*Questions on the material*:
1. Rewrite the happiness discussion between "In short, both" and "to the data.", inclusive, replacing "theories" with "explanations".
2. Carry on the happiness discussion, picking up after its final sentence.

*Extract to read*:
· · · · · · ·
This finding crops up from time to time in all sorts of societies. For me as an economist it means that I assume that economic man (a gender free concept) factors into his personal utility function the happiness of others, with a positive sign. I have no information on the weight he gives it relative to other utility.

There is also a good scattering of evidence that economic man factors in the status (wealth included) of others with a negative sign; and a weight sufficient to shorten lives if status inequalities are too great.

But is the pursuit of happiness what our lives are about? Mine isn't, nice as happiness is.

Alderson Warm-Fork

To extend what Diversity said about status: someone else having more money than me is liable to be perceived (for various reasons) as indicating her greater value than me - that society recognises her more, or that she has more competently 'won' it. Happiness does this to a much lesser degree: I can see someone else be happy and feel quite easily that it's fairly random and unrelated to their personal worth, and so not feel forced to make a personal comparison.

Plus, as was mentioned by Rob Knight, resources are more limited and more transferable - I can consider what someone else's specific particular wealth could do if I had it instead, whereas I can't really imagine 'receiving' their happiness via. transfer.

In short, both can sadden us by comparison, but wealth forces the comparison upon us more.

chris

Gentlemen - your theories seem plausible, but they rest upon the view that others are irrational, or at least not paying attention to the data.
· · · · · · ·
Stored data
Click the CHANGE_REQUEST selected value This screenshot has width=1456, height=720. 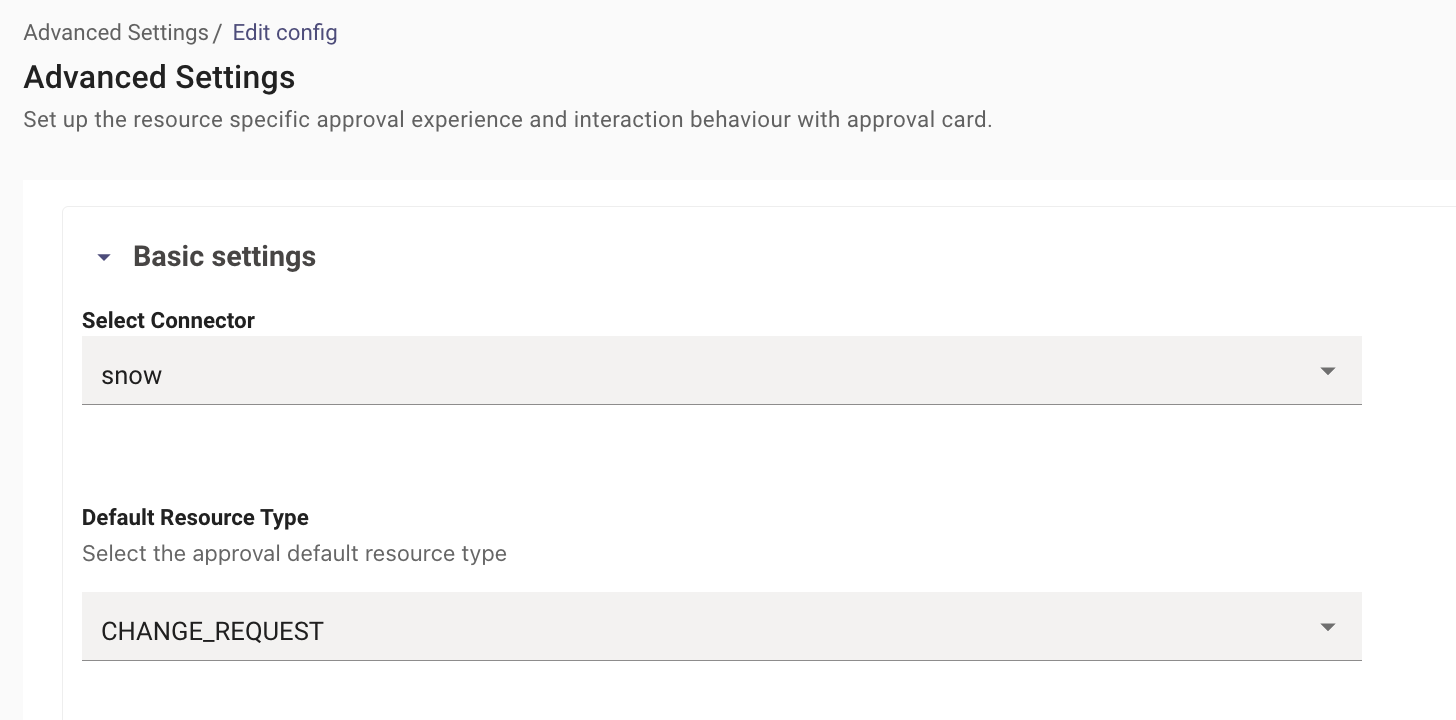tap(212, 632)
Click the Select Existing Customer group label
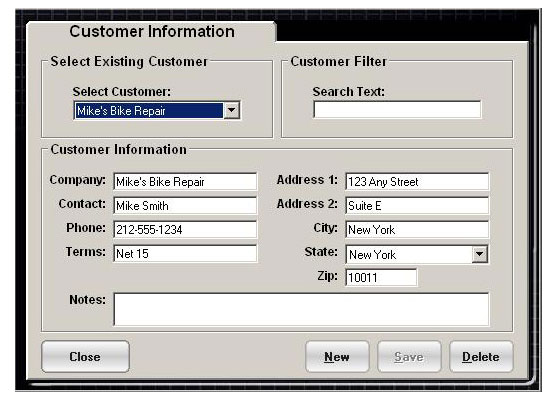The height and width of the screenshot is (400, 558). coord(129,61)
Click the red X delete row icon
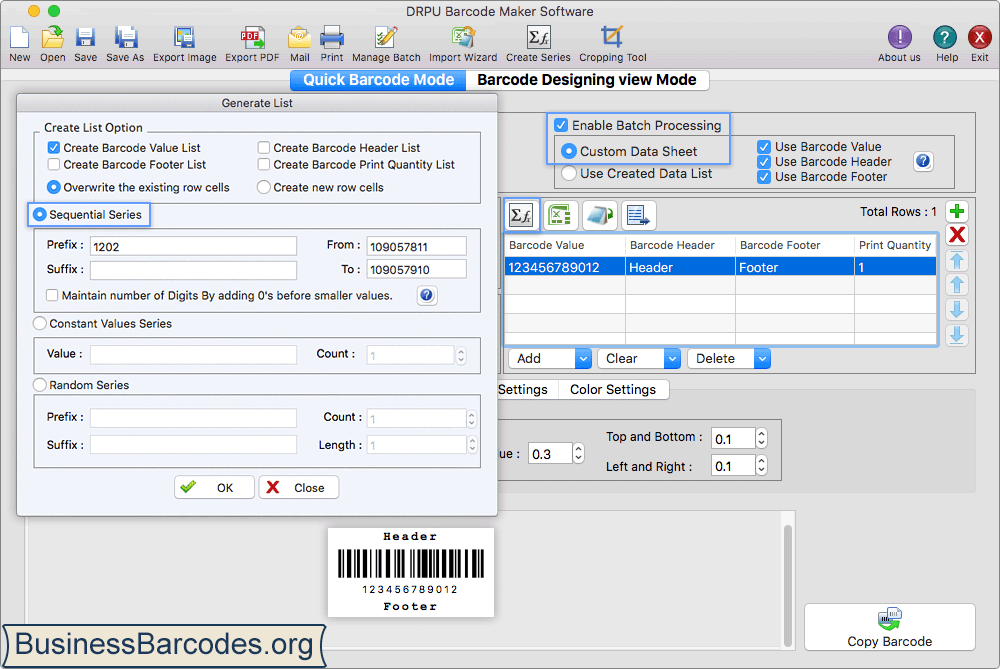This screenshot has width=1000, height=669. point(957,235)
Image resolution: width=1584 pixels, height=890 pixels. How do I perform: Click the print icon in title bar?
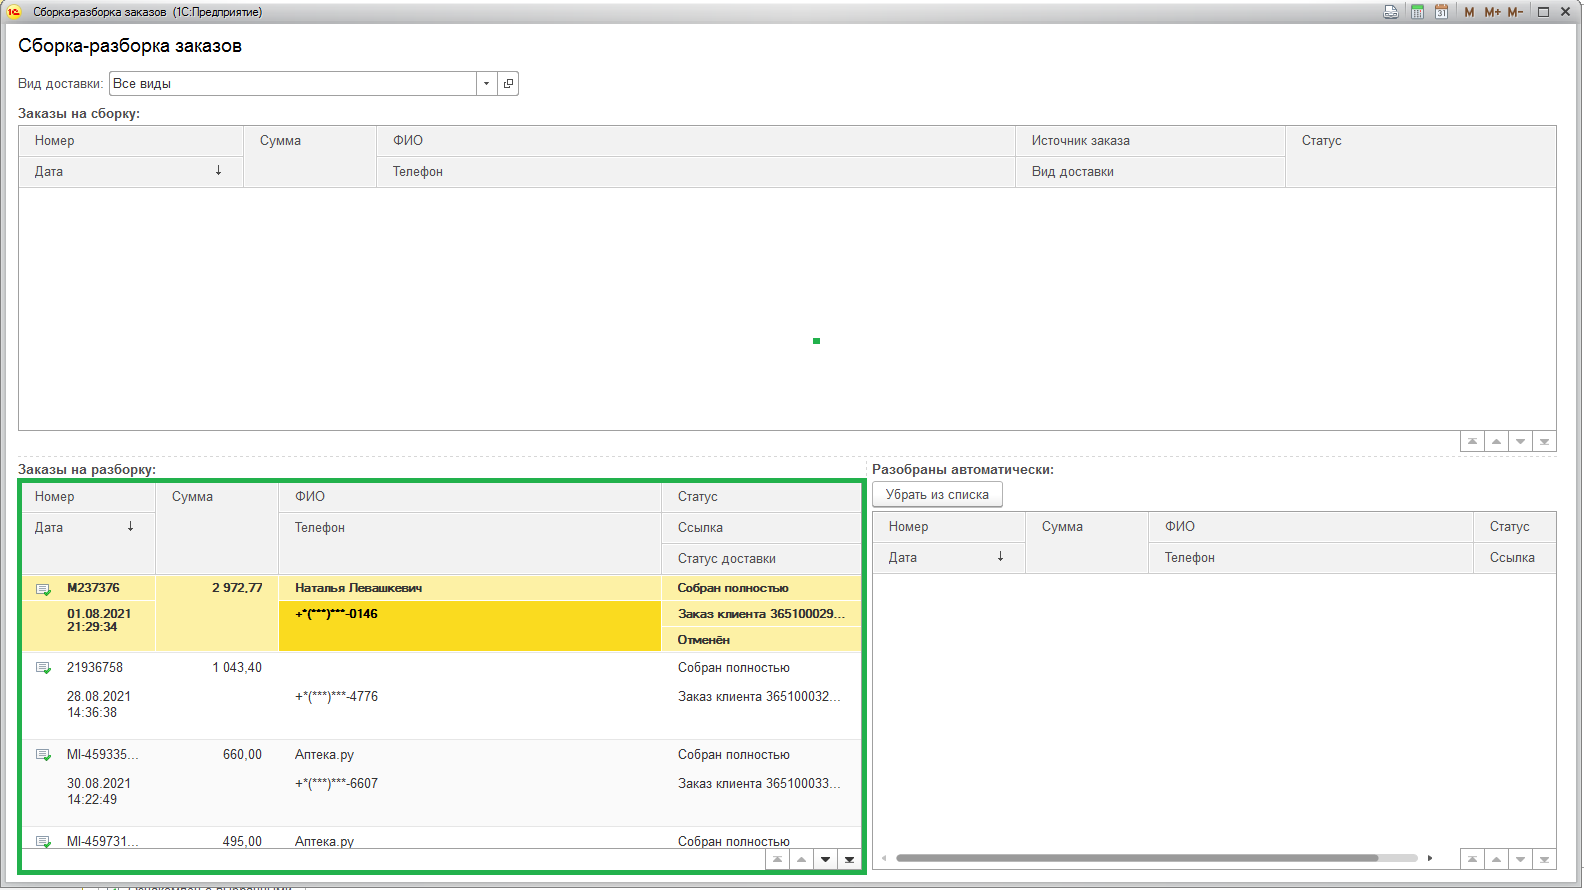pyautogui.click(x=1390, y=12)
· · · · · · ·
*List of answers*:
1.
In short, both can sadden us by comparison, but wealth forces the comparison upon us more.

chris

Gentlemen - your explanations seem plausible, but they rest upon the view that others are irrational, or at least not paying attention to the data.

2.
1. Wages are not a sign of people's worth or status. They merely tell us what "skills" are in demand or scarce supply. Hayek was perfectly clear about this. We don't say a pineapple has higher status or moral worth than an apple. Why do we regard the labour market as any different?
2. If you look at the time-series for developed economies - showing big rises in incomes but very little rises in happiness - you'd infer that aggregate happiness is bounded but incomes less so. Which suggests that it's happiness that's a zero-sum game but incomes a positive-sum one.

Mark

I came across an interesting idea on the Dilbert blog - Happiness Smoothing - an apparently innate human tendency to cheer up the unhappy, cheer down the uber-happy & help ensure an even spread of happiness. Which made me smile.

Rachel

Surely happiness is catching because it is a behaviour as well as a state? That is, it is something people 'do'; and, since humans tend to copy one-another's behaviours, we copy the happiness behaviours. And that in turn actually makes us happier (thus recreating the state).

In the same way, there's research indicating that partners of depressed people tend to copy their depressed behaviours over time & this increases the risk of them becoming clinically depressed (i.e. reaching the 'state' of depressed).

So, the difference between income and happiness is that happiness is a behaviour that we tend to copy, while income is not a behaviour, just a state. (Of course income may have behaviours associated with it that we might copy - thereby increasing our own income - but there is no simple link from this to increasing or decreasing our own happiness.)

(Not sure about the time series point. I would have thought that happiness is bounded because each person has a maximum level of happiness they can reach - since it is a state of mind, it is presumably ultimately defined by biological parameters. That doesn't imply that it is zero-sum, just that there are material boundaries.)

Bruce

Happy people are nicer to be around, create a nicer and more trusting environment and consequently spread their happiness. Unless, of course, you are feeling particularly unhappy, then that infernal cheeriness has the opposite effect.